(Dataset entries)
= = =

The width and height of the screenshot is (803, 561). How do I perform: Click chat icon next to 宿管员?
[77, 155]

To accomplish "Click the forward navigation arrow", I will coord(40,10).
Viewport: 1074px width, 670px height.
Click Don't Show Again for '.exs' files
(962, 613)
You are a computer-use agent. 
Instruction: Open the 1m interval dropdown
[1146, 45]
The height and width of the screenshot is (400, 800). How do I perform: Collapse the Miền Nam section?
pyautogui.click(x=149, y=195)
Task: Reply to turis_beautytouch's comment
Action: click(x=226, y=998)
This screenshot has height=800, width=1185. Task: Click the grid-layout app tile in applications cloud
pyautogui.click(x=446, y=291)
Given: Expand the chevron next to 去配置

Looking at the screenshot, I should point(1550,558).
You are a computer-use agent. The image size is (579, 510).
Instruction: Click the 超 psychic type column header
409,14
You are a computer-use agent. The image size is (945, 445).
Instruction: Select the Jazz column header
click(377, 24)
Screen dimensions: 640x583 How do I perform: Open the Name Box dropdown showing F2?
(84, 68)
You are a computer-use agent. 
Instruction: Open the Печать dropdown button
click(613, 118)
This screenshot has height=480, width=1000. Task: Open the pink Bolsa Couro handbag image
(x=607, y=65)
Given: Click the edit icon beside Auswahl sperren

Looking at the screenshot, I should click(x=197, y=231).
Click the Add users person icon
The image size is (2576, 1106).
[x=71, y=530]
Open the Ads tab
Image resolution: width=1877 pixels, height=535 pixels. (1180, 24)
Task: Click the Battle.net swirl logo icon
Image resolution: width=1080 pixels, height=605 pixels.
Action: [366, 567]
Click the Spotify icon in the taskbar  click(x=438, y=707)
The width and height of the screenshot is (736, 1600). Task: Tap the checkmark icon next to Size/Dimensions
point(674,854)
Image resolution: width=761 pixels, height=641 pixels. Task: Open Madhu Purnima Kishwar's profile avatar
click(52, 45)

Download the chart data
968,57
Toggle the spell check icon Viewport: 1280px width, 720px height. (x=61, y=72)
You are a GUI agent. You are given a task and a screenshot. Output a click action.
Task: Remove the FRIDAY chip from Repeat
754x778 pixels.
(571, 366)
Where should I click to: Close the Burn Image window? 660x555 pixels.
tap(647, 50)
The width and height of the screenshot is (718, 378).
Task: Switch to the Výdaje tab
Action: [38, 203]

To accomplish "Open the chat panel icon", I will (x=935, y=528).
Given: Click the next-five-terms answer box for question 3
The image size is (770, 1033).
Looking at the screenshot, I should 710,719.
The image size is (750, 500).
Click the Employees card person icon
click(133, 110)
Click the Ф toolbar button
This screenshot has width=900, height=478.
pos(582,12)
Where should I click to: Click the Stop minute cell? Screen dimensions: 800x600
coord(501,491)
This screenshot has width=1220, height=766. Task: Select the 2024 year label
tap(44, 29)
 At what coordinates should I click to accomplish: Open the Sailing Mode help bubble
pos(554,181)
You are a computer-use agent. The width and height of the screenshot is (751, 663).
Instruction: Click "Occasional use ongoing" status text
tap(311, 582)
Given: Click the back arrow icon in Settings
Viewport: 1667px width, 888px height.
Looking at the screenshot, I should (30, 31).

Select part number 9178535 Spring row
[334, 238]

= = =

*What is needed*
Take the entries above and return only the lines from the one with "754x778 pixels." to the one with "Given: Click the next-five-terms", both included, unchanged.

*Exercise solution*
754x778 pixels.
(571, 366)
Where should I click to: Close the Burn Image window? 660x555 pixels.
tap(647, 50)
The width and height of the screenshot is (718, 378).
Task: Switch to the Výdaje tab
Action: [38, 203]

To accomplish "Open the chat panel icon", I will (x=935, y=528).
Given: Click the next-five-terms answer box for question 3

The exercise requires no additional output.